The entire litigation industry which has surrounded the civil investigations has reaped rewards for being involved in the investigation.
British corporate, financial and commercial law firm Travers Smith, which worked alongside Lord Grabiner, QC on the investigation into the Bank of England’s involvement in FX rate fixing last year, has been paid £2.2 million for its contribution to an independent inquiry into the Bank of England’s alleged part in the high profile case.
According to law industry portal thelawyer.com, the inquiry cost the Bank of England £2.93 million, of which 68% was paid to Travers Smith.
Lord Grabiner was appointed in March 2014 to lead the investigation into the Bank of England’s activities regarding the at the time alleged FX rate fixing.
Lord Grabiner was paid £401,000 for his efforts, whilst Adam Rushworth, an Essex Court junior who supported him was remunerated £106,000.

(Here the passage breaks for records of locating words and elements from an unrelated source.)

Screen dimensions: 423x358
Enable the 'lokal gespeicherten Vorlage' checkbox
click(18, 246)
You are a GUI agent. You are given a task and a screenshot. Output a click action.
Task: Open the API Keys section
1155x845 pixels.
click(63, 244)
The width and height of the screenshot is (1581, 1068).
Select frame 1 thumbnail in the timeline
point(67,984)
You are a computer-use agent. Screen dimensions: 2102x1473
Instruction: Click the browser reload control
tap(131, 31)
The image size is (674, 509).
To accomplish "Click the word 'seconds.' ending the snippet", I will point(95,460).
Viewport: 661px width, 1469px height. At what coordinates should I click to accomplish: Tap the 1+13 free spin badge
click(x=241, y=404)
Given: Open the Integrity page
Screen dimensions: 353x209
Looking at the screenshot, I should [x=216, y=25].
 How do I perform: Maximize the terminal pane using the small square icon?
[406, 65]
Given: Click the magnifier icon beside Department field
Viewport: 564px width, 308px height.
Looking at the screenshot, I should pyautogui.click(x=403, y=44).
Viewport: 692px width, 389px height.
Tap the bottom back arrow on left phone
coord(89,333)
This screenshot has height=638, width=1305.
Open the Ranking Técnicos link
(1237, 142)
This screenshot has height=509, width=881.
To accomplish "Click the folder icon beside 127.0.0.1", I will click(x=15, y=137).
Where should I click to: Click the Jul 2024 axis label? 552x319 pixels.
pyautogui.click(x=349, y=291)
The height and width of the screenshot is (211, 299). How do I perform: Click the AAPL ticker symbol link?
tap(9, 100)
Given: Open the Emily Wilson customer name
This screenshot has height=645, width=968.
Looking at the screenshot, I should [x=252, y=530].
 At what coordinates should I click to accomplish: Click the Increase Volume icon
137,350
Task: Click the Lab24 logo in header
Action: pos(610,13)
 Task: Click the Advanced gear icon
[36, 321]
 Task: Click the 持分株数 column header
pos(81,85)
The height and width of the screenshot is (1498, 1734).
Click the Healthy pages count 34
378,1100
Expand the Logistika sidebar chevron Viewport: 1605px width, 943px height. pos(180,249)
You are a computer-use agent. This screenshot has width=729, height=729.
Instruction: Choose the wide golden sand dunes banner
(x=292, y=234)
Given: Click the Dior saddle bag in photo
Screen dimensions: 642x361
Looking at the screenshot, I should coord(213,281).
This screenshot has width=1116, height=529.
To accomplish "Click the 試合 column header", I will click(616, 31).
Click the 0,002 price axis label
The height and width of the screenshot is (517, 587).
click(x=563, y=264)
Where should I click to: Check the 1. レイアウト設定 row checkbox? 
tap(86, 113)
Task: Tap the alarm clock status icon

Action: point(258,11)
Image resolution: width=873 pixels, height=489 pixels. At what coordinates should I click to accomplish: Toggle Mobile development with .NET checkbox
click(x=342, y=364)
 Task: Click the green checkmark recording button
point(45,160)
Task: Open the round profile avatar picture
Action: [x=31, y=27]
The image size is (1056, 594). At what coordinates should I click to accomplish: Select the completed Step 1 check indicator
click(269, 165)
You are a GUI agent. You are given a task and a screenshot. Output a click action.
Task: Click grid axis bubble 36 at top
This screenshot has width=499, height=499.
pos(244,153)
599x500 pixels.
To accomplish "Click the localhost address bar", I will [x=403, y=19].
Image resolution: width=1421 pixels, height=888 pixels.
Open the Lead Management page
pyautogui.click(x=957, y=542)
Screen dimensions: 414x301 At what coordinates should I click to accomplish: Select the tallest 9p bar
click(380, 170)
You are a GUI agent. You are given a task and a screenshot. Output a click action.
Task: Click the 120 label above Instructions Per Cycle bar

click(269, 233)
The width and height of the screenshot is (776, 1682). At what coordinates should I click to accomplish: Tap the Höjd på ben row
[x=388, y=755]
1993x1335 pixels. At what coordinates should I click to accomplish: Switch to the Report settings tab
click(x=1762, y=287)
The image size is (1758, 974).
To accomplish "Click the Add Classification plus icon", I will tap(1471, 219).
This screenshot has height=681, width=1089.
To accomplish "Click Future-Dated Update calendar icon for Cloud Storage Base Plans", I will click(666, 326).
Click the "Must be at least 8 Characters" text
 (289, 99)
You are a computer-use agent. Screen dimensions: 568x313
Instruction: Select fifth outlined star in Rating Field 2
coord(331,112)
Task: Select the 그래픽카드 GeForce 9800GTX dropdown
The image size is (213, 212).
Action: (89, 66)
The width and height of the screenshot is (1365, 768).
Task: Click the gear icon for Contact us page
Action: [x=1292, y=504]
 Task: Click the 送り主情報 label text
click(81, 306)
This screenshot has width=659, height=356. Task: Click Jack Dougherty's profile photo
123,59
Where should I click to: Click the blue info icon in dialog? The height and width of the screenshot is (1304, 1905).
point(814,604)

Travers Smith allocated a team of up to 12 lawyers for the inquiry, which between the lawyers in the group, 1.8 million documents and 87,000 telephone call recordings were investigated.
As far as other firms are concerned, North American legal and corporate consultancy firm Huron Legal, which is the litigation arm of Huron Consulting Group (NASDAQ:HURN) was paid £107,115 for processing and hosting electronic documents which at the time of investigations were under consideration.
Big data firm Nexidia was paid £80,500 for the same role in relation to telephone calls, while legal case analysis and transcript firm Opus 2 was paid £14,000 for its transcribing interviews by Lord Grabiner.
The fees were disclosed in a letter from Andrew Habgood, chairman of the governing court of the Bank of England, to the House of Commons Treasury Committee following pressure from MPs.
Habgood noted: “Lord Grabiner and Travers Smith carried out their work at a discount to their normal commercial rates.”
According to the report, Travers Smith is considered to have strong ties to the Bank of England, as a result of Corporate Recovery executive Jeremy Walsh and Corporate Finance Partner Anthony Foster having been seconded to the Bank of England in consultancy capacities during the financial crisis.